Hari ini hari Senin. Hari yang sibuk bagi sebagian karyawan. Senin ini juga Senin yang agak sibuk untuk saya. Tapi di sela- sela ke ‘agak sibukan’ saya itu, saya masih sempat mengobrol dengan seorang teman di dunia maya. Obrolan saya hari ini sebenarnya lanjutan dari obrolan sebelumnya. Tentang Jakarta. Ya, ibukota ternyata bagi beberapa orang tidak bersahabat, menyeramkan dan kadang kejam. Untuk saya? Biasa saja.
Singkat cerita, teman saya ini berbagi cerita bahwa dia mulai stress dengan kemacetan ibukota. Siapa sih yang tidak mengeluh tentang kemacetan Jakarta yang akhir- akhir ini semakin menggila? Teman saya juga kurang menyukai udara Jakarta. Siapa sih yang tidak mengeluh tentang polusi dan hawa panas di Jakarta? Saya berani bertaruh, kalau tidak menuruti kebutuhan dapur dan perut, pendatang di Jakarta sudah ingin kembali pulang ke daerah asalnya.
Macet!
Sebelum saya pindah ke bekasi, saya kos di daerah Anggrek Nelly, Slipi, Jakarta Barat. Kantor saya dulu di kawasan Rasuna Said, tepat di seberang kedutaan Australia. Sebenarnya, jika jalanan lancar, saya hanya butuh 45 menit untuk sampai ke kantor. Tapi, saya butuh waktu 1,5 jam untuk menempuh perjalanan Rasuna Said ke Anggrek Nelly. Jangan bayangkan saya naik angkutan umum yang nyaman. Pertama, saya naik kopaja 66 dari seberang kantor untuk keluar dari kawasan kuningan. Berapa waktu tempuhnya ? Ya ! hampir 40 menit. Setelah itu saya naik 46 atau P6. Berapa waktu tempuhnya? hampir satu jam ! Biasanya saya terjebak macet di gatsu dan MPR. Dulu, saya mengumpat dalam hati ! DAMN! Mobil gede- gede isinya Cuma tuan sama sopirnya, lihat dunk saya, kena asap sana sini. Tapi, lama- kelamaan saya terbiasa dengan macet itu. Dengarkan music, siapkan kipas dan camilan. Beres ! Jadi, daripada mengeluh dan mengumpat kemacetan, lebih baik menikmatinya kan? Yakinlah, semakin menyumpahi macetnya, semakin frustasi Anda dibuatnya.
Polusi !
Alasan saya memilih kos di daerah Anggrek Nelly karena daerah tersebut masih memiliki paru- paru udara di daerahnya. Ya, saya masih merasakan duduk di taman, burung kecil yang berkicau di pagi hari, yang pasti sekeliling saya bukanlah gedung bertingkat. Tapi, begitu keluar dari kompleks perumahan, saya akan menutup hidung saya dengan saputangan handuk yang selalu saya bawa. Asap bis umum di Jakarta memang keterlaluan. Wajar, jika batuk dan pilek sering saya alami.

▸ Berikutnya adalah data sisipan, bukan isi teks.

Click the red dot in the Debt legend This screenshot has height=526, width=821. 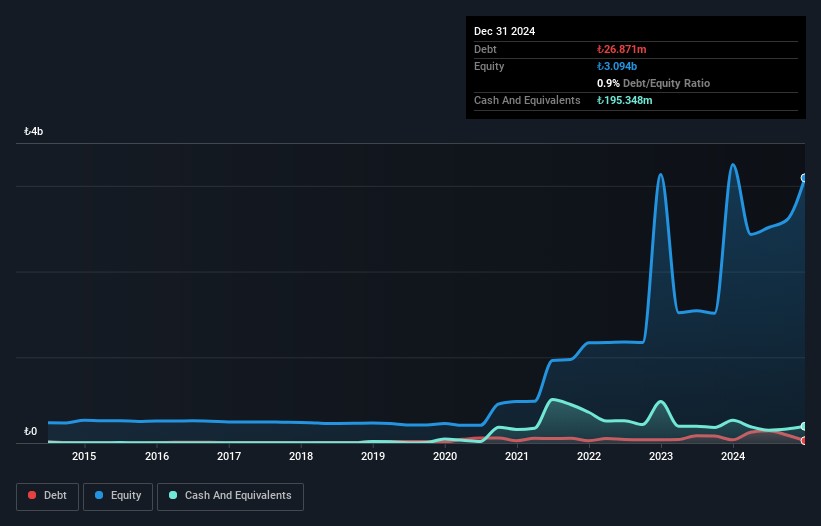(33, 496)
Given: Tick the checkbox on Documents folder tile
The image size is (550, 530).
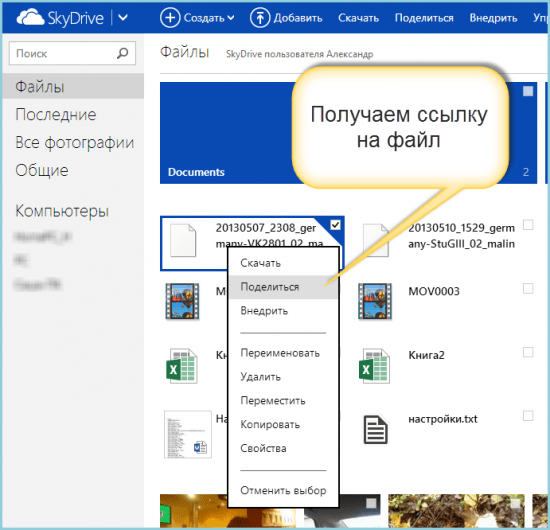Looking at the screenshot, I should tap(528, 91).
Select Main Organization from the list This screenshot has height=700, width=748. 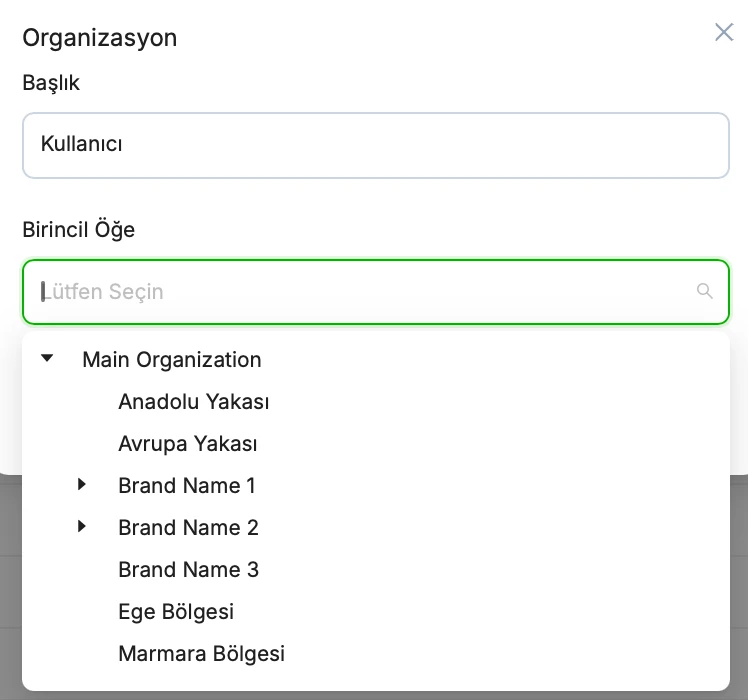point(172,359)
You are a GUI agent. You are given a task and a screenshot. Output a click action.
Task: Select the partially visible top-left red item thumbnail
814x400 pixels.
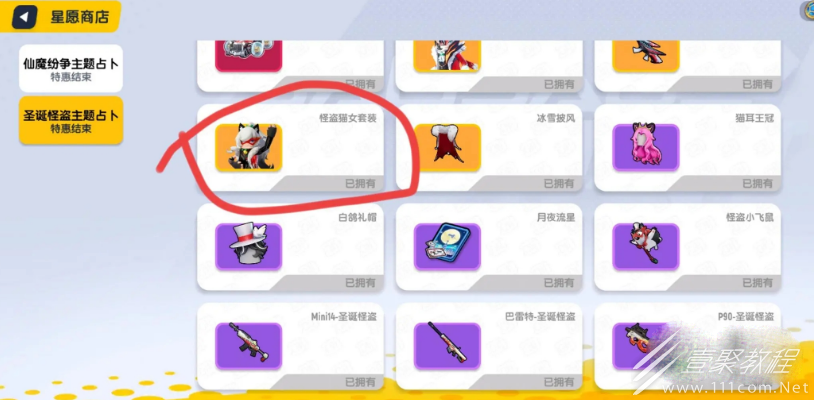click(249, 56)
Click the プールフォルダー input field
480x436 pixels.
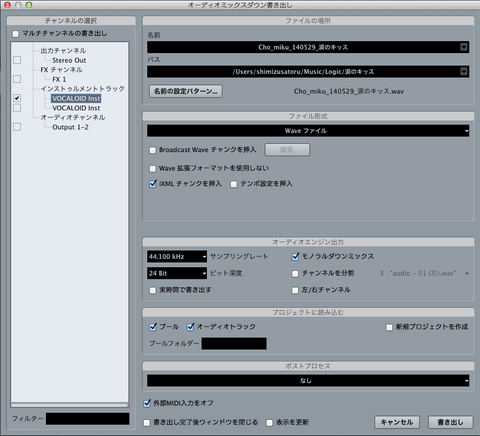click(x=234, y=343)
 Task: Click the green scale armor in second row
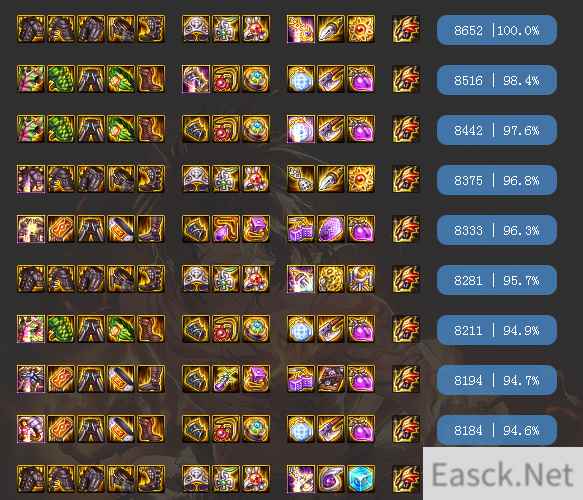pos(61,79)
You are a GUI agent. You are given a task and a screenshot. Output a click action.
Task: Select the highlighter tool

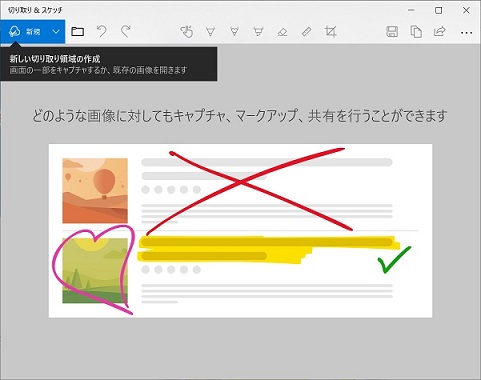click(258, 32)
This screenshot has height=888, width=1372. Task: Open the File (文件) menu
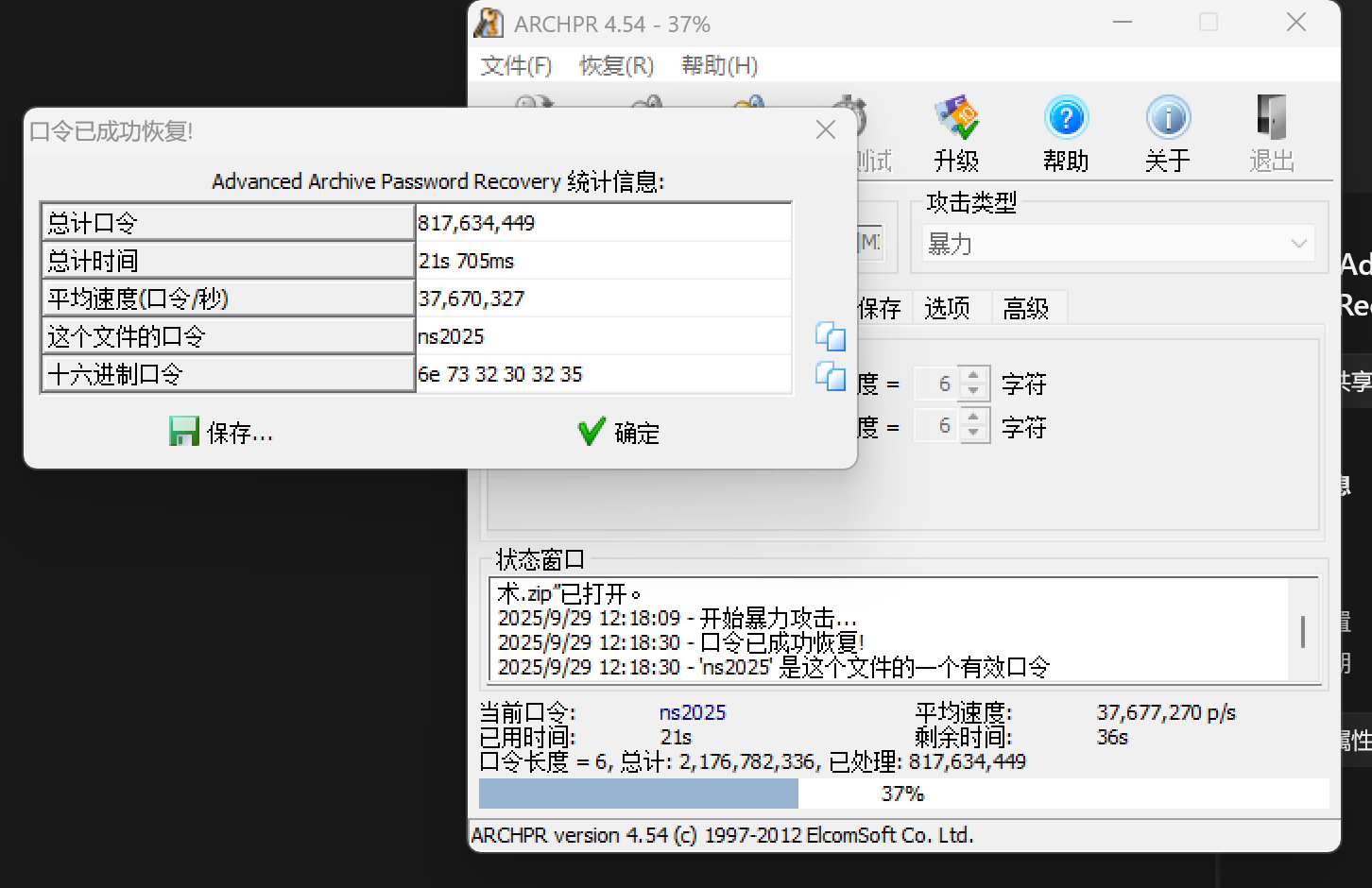click(x=516, y=65)
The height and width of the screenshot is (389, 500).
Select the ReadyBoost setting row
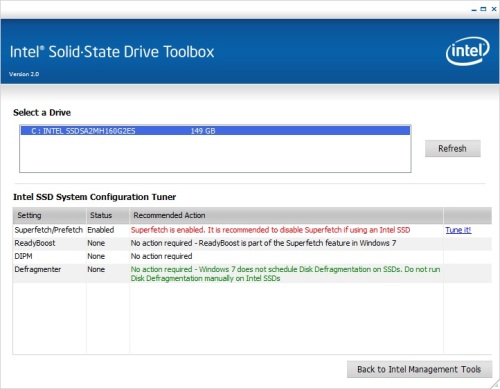252,243
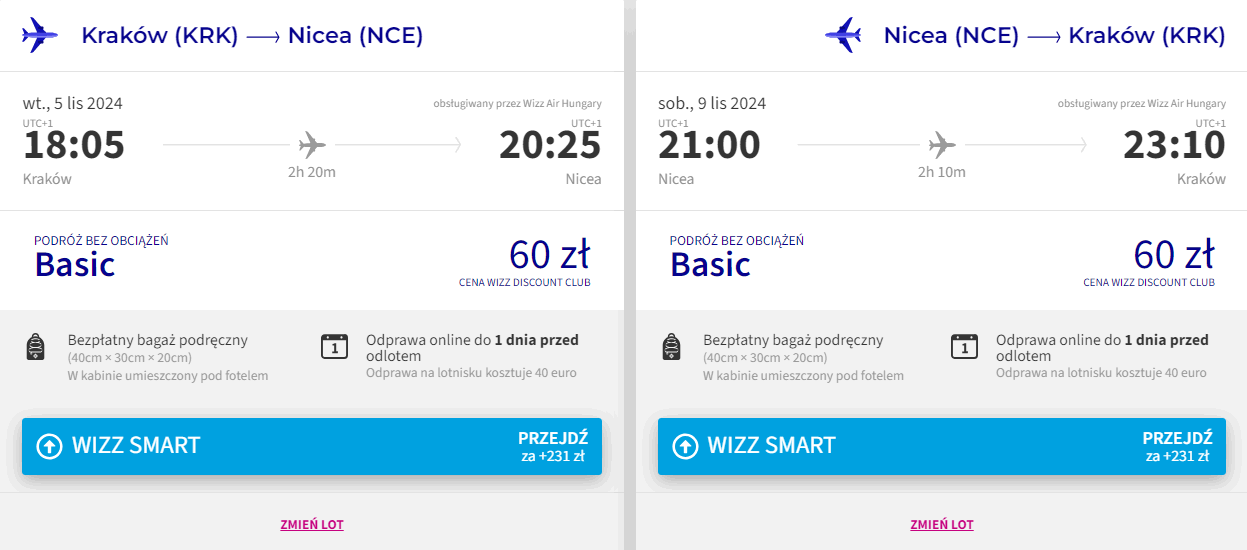Click upgrade arrow icon on return WIZZ SMART

click(685, 446)
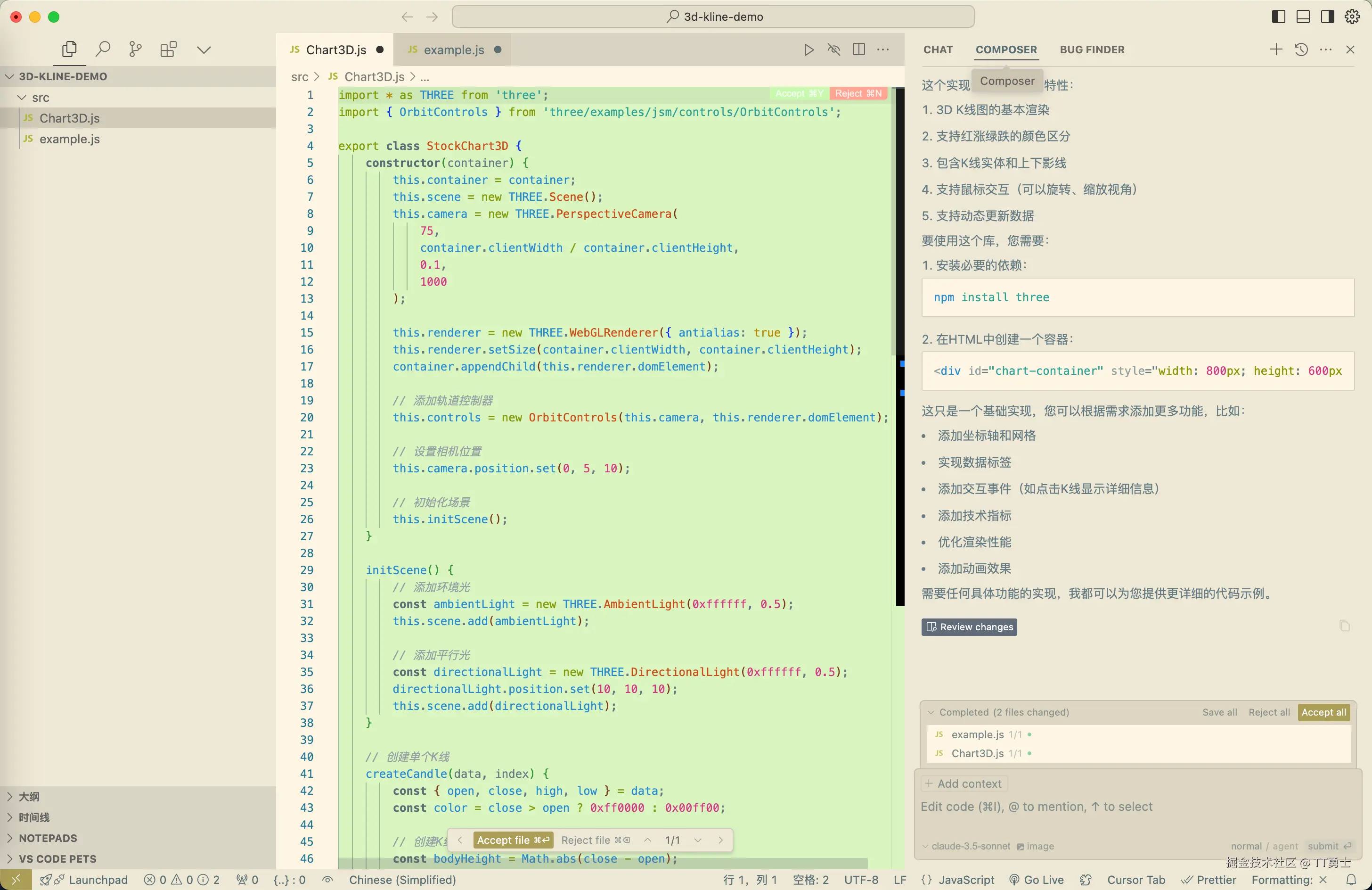Switch to the example.js editor tab
Screen dimensions: 1372x890
pos(454,49)
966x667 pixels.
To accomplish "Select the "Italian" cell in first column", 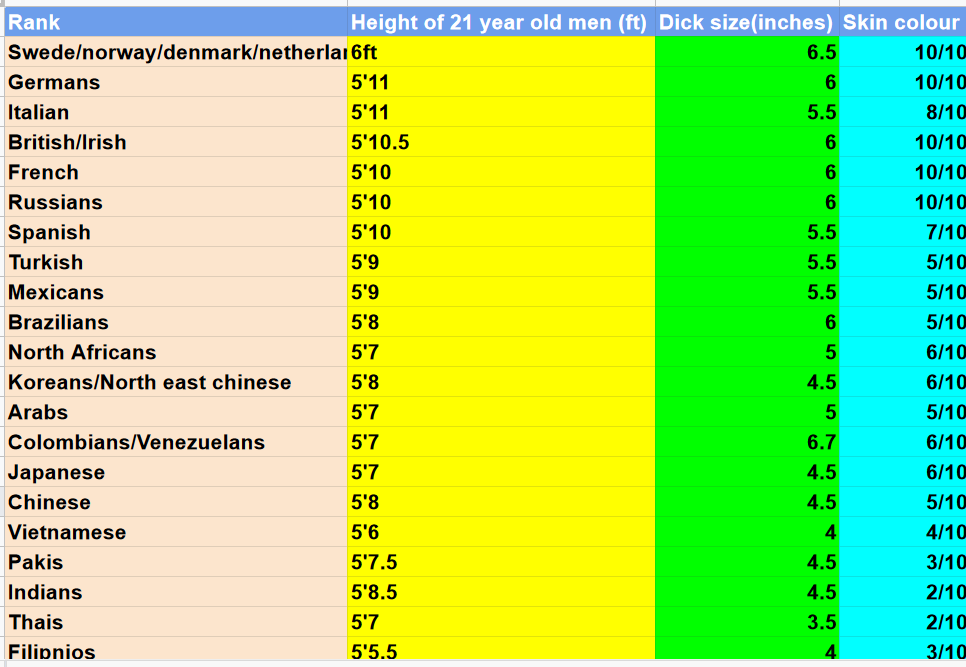I will 175,112.
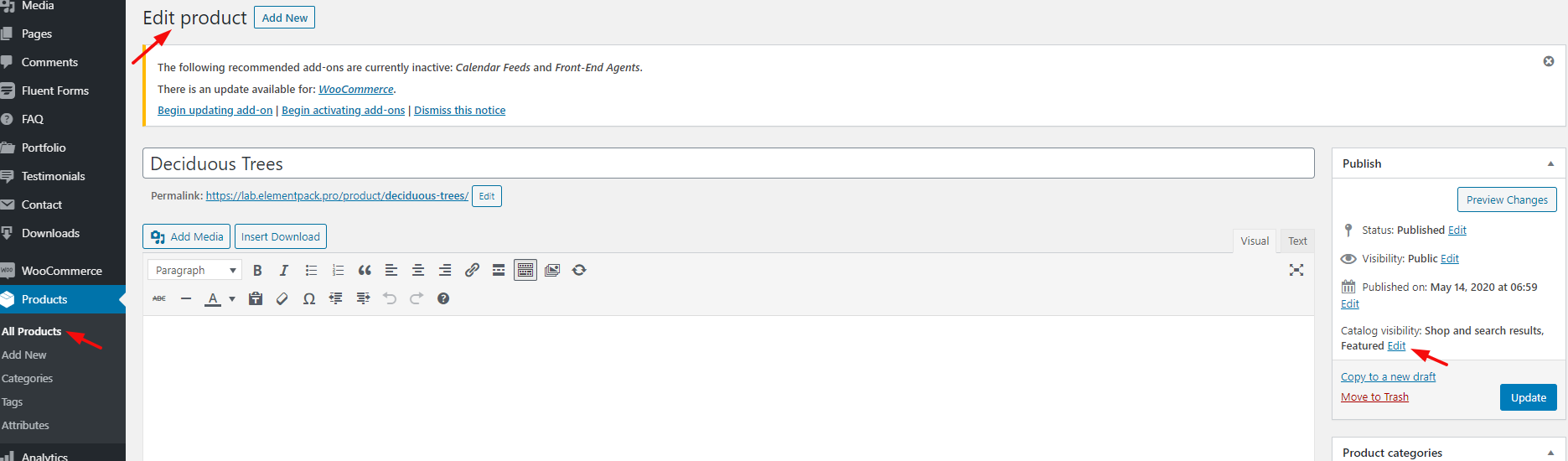Screen dimensions: 1568x461
Task: Open the Paragraph format dropdown
Action: [x=195, y=270]
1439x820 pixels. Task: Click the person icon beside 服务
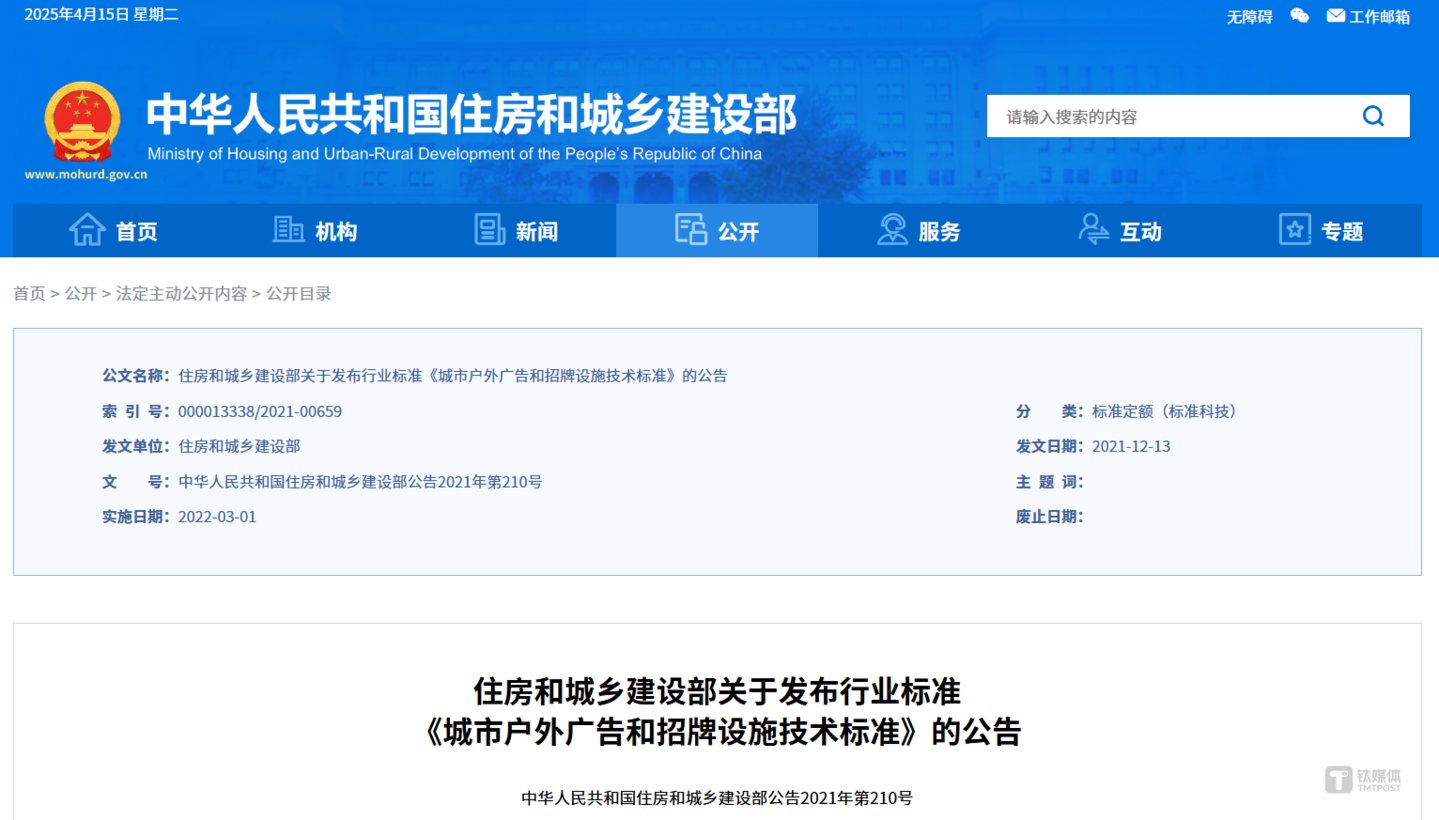[891, 230]

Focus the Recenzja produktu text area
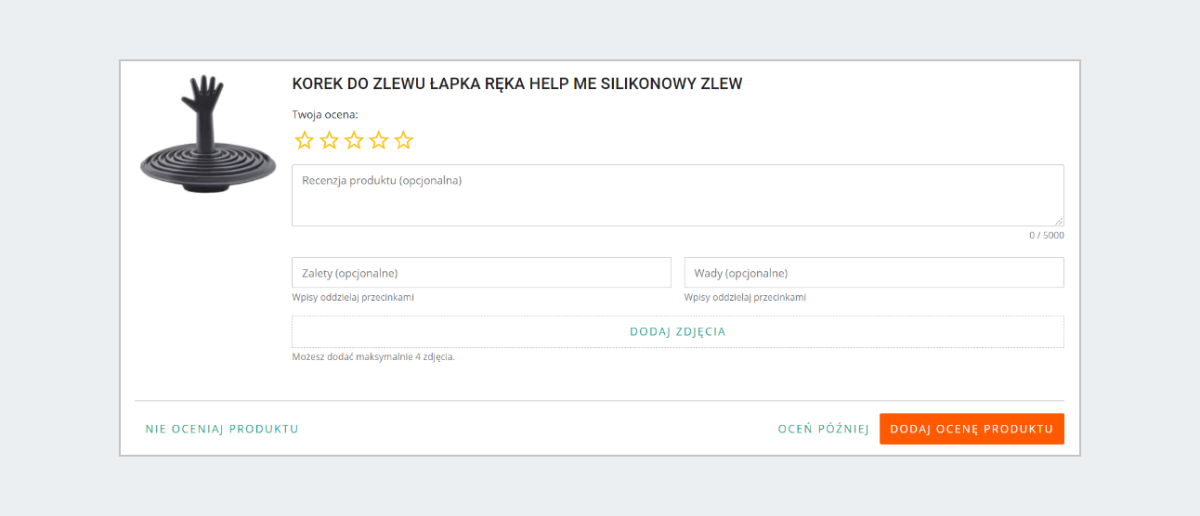pos(677,195)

Dulu, saat saya melakukan tugas saya di daerah Jakarta Utara, saya kaget dengan daerahnya. What? Saluran airnya tersumbat! Warnanya itu loh…menjijikkan! Tapi, manusia punya batas toleransi terhadap lingkungan sekitarnya. Tubuh akan menyesuaikan diri dengan lingkungan. Buktinya, dengan sanitasi yang seburuk itu, rasanya belum pernah ada wabah penyakit mematikan di daerah itu kan?
Hidup itu Pilihan
Hidup itu pilihan. Setiap pilihan punya konsekuensi. Setiap konsekuensi butuh adaptasi. Itu sudah hukum alam. Buat saya, masalah bukan terletak di Jakarta atau di kota yang lebih kecil. Menurut saya, permasalahan terletak pada diri sendiri, siapkah menerima konsekuensi dan beradaptasi dengan lingkungan? Jika tidak, silahkan pulang dan berkaryalah dengan hati yang tenang. Sekali lagi, hidup itu pilihan.